Exercise description: The records under this task must be duplicated exactly.

Data section:
● ● ● ● ●
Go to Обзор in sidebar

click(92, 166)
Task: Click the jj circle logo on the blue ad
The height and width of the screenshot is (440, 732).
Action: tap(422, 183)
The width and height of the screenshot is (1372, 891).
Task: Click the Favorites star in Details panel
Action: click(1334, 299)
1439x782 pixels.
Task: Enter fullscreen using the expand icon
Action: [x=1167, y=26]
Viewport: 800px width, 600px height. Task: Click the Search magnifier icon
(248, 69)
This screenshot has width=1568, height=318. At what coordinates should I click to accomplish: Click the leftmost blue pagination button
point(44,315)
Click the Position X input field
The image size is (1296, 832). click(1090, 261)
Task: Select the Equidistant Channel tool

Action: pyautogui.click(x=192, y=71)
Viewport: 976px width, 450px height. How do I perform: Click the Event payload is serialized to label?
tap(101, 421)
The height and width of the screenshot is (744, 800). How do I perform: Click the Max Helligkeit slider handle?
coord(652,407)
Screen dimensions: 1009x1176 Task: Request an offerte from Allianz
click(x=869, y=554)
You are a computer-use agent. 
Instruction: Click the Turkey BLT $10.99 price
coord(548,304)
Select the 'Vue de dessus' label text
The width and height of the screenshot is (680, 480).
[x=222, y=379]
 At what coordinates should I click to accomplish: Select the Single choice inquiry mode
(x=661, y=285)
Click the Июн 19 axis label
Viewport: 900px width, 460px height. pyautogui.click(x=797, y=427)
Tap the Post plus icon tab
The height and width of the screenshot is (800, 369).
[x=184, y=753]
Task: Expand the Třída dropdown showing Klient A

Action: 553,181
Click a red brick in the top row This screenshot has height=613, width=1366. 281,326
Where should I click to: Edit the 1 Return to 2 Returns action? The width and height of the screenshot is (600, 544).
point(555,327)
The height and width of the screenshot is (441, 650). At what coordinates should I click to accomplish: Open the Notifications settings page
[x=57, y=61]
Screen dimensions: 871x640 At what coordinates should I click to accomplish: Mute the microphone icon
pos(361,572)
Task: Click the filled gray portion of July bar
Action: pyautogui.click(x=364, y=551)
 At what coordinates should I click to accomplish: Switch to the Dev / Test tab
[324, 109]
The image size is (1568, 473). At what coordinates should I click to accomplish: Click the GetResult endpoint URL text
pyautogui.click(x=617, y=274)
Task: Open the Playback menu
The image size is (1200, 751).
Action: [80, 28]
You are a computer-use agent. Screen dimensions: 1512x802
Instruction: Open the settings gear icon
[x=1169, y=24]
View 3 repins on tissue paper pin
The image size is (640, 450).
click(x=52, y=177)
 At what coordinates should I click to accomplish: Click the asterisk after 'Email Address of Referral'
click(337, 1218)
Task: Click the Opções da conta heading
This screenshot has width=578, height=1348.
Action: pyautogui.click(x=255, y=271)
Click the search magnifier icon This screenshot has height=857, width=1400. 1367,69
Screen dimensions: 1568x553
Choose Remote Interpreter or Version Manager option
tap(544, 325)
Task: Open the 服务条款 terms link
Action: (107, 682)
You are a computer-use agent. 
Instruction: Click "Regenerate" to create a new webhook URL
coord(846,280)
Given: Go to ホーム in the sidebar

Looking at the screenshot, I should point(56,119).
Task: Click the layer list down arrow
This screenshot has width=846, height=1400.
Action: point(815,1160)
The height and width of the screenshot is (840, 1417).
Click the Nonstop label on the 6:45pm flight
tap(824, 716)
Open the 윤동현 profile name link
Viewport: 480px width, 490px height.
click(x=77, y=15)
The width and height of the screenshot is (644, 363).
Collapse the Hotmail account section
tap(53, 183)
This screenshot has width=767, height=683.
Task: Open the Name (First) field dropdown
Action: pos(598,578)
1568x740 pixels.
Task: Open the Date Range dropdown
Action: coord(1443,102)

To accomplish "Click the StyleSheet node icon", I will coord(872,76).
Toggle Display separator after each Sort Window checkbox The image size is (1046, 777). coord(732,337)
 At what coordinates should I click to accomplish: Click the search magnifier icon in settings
● ● ● ● ●
Written answer:
Go to Обзор in sidebar

click(92, 166)
Task: Click the jj circle logo on the blue ad
The height and width of the screenshot is (440, 732).
Action: tap(422, 183)
The width and height of the screenshot is (1372, 891).
Task: Click the Favorites star in Details panel
Action: click(1334, 299)
1439x782 pixels.
Task: Enter fullscreen using the expand icon
Action: [x=1167, y=26]
Viewport: 800px width, 600px height. Task: Click the Search magnifier icon
(248, 69)
This screenshot has width=1568, height=318. At what coordinates should I click to accomplish: Click the leftmost blue pagination button
point(44,315)
Click the Position X input field
The image size is (1296, 832). click(1090, 261)
Task: Select the Equidistant Channel tool

Action: pyautogui.click(x=192, y=71)
Viewport: 976px width, 450px height. How do I perform: Click the Event payload is serialized to label?
tap(101, 421)
The height and width of the screenshot is (744, 800). How do I perform: Click the Max Helligkeit slider handle?
coord(652,407)
Screen dimensions: 1009x1176 Task: Request an offerte from Allianz
click(x=869, y=554)
You are a computer-use agent. 
Instruction: Click the Turkey BLT $10.99 price
coord(548,304)
Select the 'Vue de dessus' label text
The width and height of the screenshot is (680, 480).
[x=222, y=379]
 At what coordinates should I click to accomplish: Select the Single choice inquiry mode
(x=661, y=285)
Click the Июн 19 axis label
Viewport: 900px width, 460px height. pyautogui.click(x=797, y=427)
Tap the Post plus icon tab
The height and width of the screenshot is (800, 369).
[x=184, y=753]
Task: Expand the Třída dropdown showing Klient A

Action: 553,181
Click a red brick in the top row This screenshot has height=613, width=1366. 281,326
Where should I click to: Edit the 1 Return to 2 Returns action? The width and height of the screenshot is (600, 544).
point(555,327)
The height and width of the screenshot is (441, 650). At what coordinates should I click to accomplish: Open the Notifications settings page
[x=57, y=61]
Screen dimensions: 871x640 At what coordinates should I click to accomplish: Mute the microphone icon
pos(361,572)
Task: Click the filled gray portion of July bar
Action: pyautogui.click(x=364, y=551)
 At what coordinates should I click to accomplish: Switch to the Dev / Test tab
[324, 109]
The image size is (1568, 473). At what coordinates should I click to accomplish: Click the GetResult endpoint URL text
pyautogui.click(x=617, y=274)
Task: Open the Playback menu
The image size is (1200, 751).
Action: [80, 28]
You are a computer-use agent. Screen dimensions: 1512x802
Instruction: Open the settings gear icon
[x=1169, y=24]
View 3 repins on tissue paper pin
The image size is (640, 450).
click(x=52, y=177)
 At what coordinates should I click to accomplish: Click the asterisk after 'Email Address of Referral'
click(337, 1218)
Task: Click the Opções da conta heading
This screenshot has width=578, height=1348.
Action: pyautogui.click(x=255, y=271)
Click the search magnifier icon This screenshot has height=857, width=1400. 1367,69
Screen dimensions: 1568x553
Choose Remote Interpreter or Version Manager option
tap(544, 325)
Task: Open the 服务条款 terms link
Action: (107, 682)
You are a computer-use agent. 
Instruction: Click "Regenerate" to create a new webhook URL
coord(846,280)
Given: Go to ホーム in the sidebar

Looking at the screenshot, I should point(56,119).
Task: Click the layer list down arrow
This screenshot has width=846, height=1400.
Action: point(815,1160)
The height and width of the screenshot is (840, 1417).
Click the Nonstop label on the 6:45pm flight
tap(824, 716)
Open the 윤동현 profile name link
Viewport: 480px width, 490px height.
click(x=77, y=15)
The width and height of the screenshot is (644, 363).
Collapse the Hotmail account section
tap(53, 183)
This screenshot has width=767, height=683.
Task: Open the Name (First) field dropdown
Action: pos(598,578)
1568x740 pixels.
Task: Open the Date Range dropdown
Action: coord(1443,102)

To accomplish "Click the StyleSheet node icon", I will coord(872,76).
Toggle Display separator after each Sort Window checkbox The image size is (1046, 777). coord(732,337)
 At what coordinates should I click to accomplish: Click the search magnifier icon in settings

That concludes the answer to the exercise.